And though Qatar has among the highest literacy rates in the region, educators have said a scarcity of libraries make inculcating a reading culture difficult.

Donating books

Currently, Katara’s used book library consists of some 300 titles, donated by individuals, ministries, and organizations within Katara itself.

The books are in English and Arabic, and cover topics like politics, business, engineering, the arts and management. Novels are also available, though the primary focus is on educational books.

“We have some children’s books, and we’re sure that over the course of the initiative, people will donate much more, and in different languages,” Al Sayid said.

Those interested in donating can call 66644031, or drop off books in person at Building 18 (ground floor).

Other initiatives

The news of the gallery comes as other local entities aim to revive reading in Doha.

Last year, a family in Al Wakrah began Umayr’s Little Free Library.

The project, spearheaded by a four-year-old boy, is part of a “take a book, leave a book” movement of some 5,000 mini-libraries in 36 countries, including Ghana, the US and Pakistan, which were created to spread literacy and an appreciation for books.

And recently, a French-Qatari couple opened the Qatar Book Club – a nationwide initiative to foster reading and conversation among locals and expats alike.

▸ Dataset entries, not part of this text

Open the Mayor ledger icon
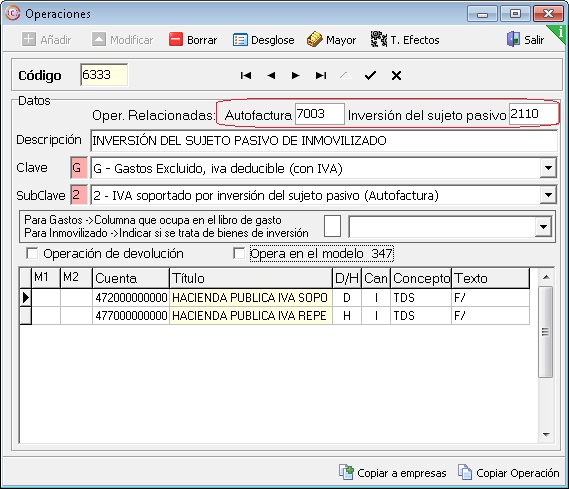pyautogui.click(x=314, y=39)
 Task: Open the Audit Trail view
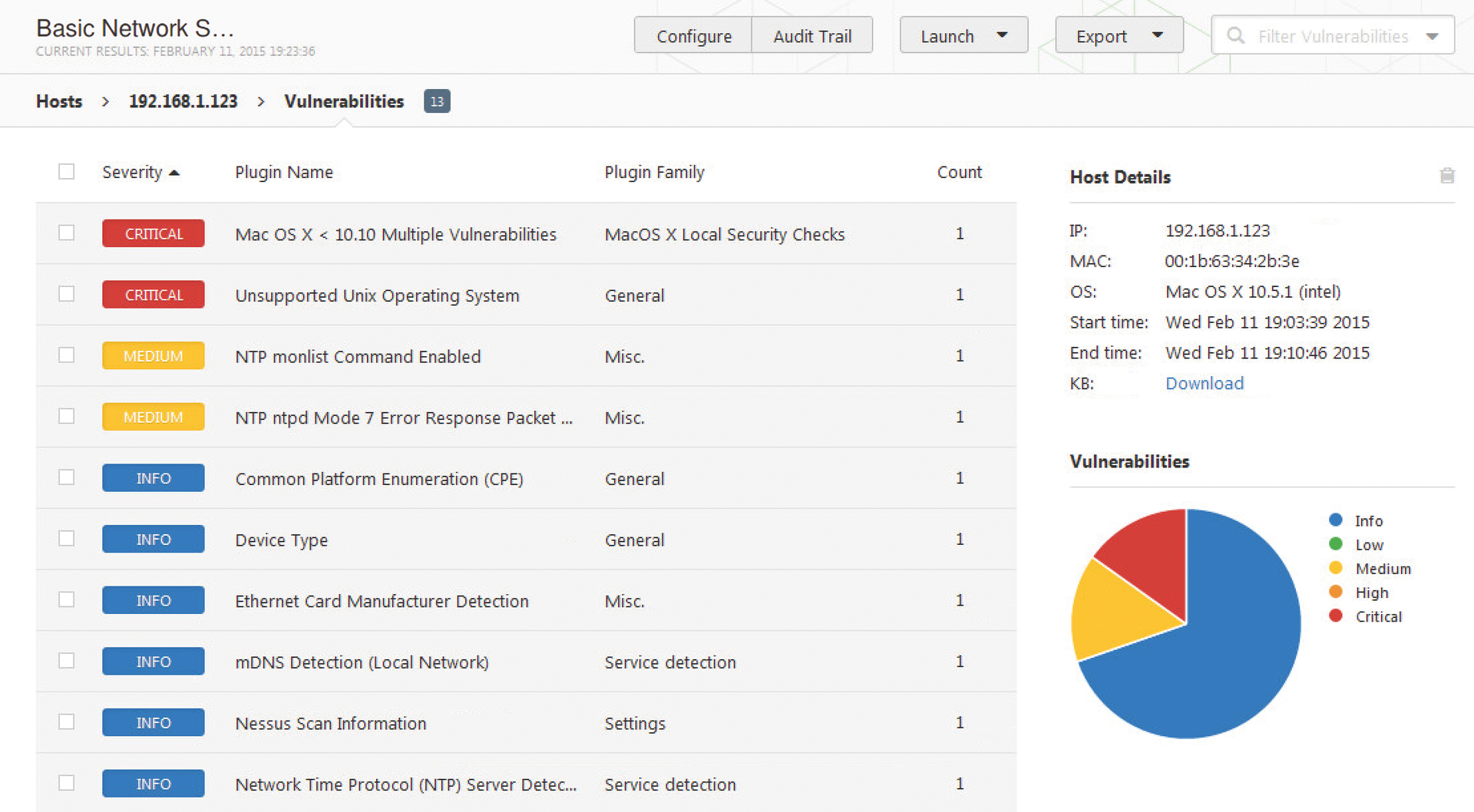pyautogui.click(x=812, y=36)
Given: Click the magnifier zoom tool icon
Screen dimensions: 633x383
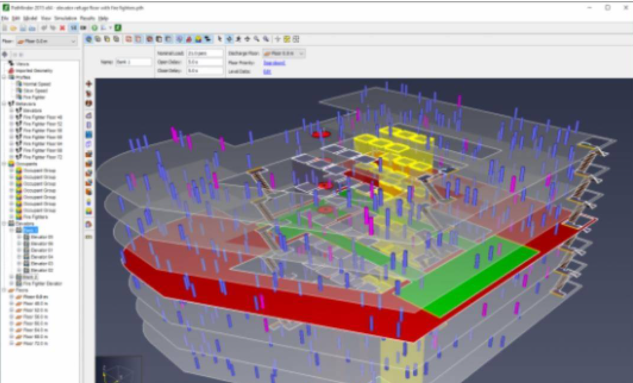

Membership to the club costs QR150 and includes access to various sessions and workshops. Non-members can also participate, and pay QR30 for each session, and between QR50 to 70 for each workshop.

The group will host its first book discussion event on Nov. 26 from 6:30 to 8:30pm. The venue has yet to be determined. The featured book, Dohmestics, is by locally-based American author Mohanalakshmi Rajakumar.

The story focuses on the lives of six domestic workers living in a Middle Eastern housing compound.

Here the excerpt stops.